Dataset excerpts:
-- Opening Marker --
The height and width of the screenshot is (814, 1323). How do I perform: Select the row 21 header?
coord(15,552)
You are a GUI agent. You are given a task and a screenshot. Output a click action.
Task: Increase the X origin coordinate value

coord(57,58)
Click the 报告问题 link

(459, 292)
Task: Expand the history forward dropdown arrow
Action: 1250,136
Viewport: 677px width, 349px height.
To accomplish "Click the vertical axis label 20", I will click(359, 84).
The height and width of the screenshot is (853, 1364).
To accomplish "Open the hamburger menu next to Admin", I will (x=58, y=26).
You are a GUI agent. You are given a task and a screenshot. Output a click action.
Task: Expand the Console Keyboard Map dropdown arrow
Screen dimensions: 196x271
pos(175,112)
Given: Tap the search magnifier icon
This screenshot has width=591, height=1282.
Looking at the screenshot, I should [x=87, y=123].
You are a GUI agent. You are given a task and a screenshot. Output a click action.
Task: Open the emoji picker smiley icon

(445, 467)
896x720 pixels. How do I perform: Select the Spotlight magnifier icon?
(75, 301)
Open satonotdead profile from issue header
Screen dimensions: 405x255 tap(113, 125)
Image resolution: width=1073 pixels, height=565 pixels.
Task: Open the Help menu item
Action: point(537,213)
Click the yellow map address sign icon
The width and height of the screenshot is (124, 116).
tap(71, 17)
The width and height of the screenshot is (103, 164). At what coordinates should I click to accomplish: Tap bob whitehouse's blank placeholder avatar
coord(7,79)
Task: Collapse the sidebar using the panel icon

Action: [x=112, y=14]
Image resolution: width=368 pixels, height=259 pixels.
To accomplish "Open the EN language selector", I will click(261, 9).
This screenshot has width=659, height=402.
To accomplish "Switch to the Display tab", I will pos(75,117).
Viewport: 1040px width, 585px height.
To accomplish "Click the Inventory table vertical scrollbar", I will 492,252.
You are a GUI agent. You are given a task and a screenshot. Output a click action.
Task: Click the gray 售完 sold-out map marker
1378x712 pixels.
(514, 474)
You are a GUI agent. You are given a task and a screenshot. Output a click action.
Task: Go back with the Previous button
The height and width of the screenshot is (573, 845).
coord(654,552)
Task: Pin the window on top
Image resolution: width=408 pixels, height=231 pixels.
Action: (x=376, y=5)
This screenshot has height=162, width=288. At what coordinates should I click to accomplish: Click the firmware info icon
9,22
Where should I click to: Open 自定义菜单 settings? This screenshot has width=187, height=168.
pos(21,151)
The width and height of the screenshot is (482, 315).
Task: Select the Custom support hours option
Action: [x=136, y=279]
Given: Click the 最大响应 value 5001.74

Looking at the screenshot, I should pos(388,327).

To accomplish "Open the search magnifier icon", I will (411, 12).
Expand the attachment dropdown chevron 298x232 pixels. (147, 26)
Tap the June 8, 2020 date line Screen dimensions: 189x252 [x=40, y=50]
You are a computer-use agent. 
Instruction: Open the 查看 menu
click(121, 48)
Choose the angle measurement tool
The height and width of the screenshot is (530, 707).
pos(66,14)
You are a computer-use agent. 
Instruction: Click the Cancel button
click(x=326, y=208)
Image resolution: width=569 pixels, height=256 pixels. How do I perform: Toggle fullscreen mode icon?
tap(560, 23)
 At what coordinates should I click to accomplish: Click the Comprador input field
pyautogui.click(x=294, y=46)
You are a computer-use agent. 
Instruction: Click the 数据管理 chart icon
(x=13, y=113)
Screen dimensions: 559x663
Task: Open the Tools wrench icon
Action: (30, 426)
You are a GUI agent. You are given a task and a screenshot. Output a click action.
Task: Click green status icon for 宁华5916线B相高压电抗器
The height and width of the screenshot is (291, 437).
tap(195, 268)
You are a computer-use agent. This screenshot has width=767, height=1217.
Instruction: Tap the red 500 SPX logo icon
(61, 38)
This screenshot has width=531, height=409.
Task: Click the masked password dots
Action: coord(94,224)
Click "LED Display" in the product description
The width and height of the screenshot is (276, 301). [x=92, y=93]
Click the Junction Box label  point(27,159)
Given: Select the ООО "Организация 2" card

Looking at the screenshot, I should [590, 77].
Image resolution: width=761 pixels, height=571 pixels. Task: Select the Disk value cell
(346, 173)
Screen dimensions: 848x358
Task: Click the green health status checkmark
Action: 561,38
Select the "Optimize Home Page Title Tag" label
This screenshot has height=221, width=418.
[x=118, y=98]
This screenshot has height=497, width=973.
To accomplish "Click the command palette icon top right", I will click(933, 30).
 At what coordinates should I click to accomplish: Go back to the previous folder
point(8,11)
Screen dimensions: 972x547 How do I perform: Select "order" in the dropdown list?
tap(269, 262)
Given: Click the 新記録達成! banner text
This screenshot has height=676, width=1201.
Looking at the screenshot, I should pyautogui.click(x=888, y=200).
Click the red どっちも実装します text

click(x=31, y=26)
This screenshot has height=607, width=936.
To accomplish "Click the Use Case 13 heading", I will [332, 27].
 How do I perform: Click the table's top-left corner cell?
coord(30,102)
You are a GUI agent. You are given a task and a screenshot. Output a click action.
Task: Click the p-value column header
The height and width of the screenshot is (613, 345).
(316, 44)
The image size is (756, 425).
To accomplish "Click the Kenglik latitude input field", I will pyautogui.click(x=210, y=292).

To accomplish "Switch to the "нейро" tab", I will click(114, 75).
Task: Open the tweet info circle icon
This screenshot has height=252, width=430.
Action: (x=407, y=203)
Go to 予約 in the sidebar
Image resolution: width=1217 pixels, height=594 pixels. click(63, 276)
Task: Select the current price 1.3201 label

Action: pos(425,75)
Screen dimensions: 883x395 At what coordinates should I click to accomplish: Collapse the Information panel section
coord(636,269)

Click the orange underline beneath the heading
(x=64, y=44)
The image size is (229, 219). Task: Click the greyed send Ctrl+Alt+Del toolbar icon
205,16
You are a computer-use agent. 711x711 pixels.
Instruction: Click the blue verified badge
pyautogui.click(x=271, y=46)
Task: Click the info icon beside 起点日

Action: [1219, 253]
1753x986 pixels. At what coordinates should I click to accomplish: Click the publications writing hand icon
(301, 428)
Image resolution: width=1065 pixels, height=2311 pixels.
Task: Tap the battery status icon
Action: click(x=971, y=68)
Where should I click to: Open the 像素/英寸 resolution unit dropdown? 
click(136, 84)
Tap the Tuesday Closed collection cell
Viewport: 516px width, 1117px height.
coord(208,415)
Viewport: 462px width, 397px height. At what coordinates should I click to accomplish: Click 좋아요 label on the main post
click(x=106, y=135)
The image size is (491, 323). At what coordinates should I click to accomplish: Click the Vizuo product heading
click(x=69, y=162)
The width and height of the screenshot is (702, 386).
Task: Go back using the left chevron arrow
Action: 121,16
-- Closing Marker --
Exercise ▸
The expected answer is every line above in which the word "Switch" appears.

Answer to the exercise ▸
To accomplish "Switch to the Display tab", I will pos(75,117).
To accomplish "Switch to the "нейро" tab", I will click(114, 75).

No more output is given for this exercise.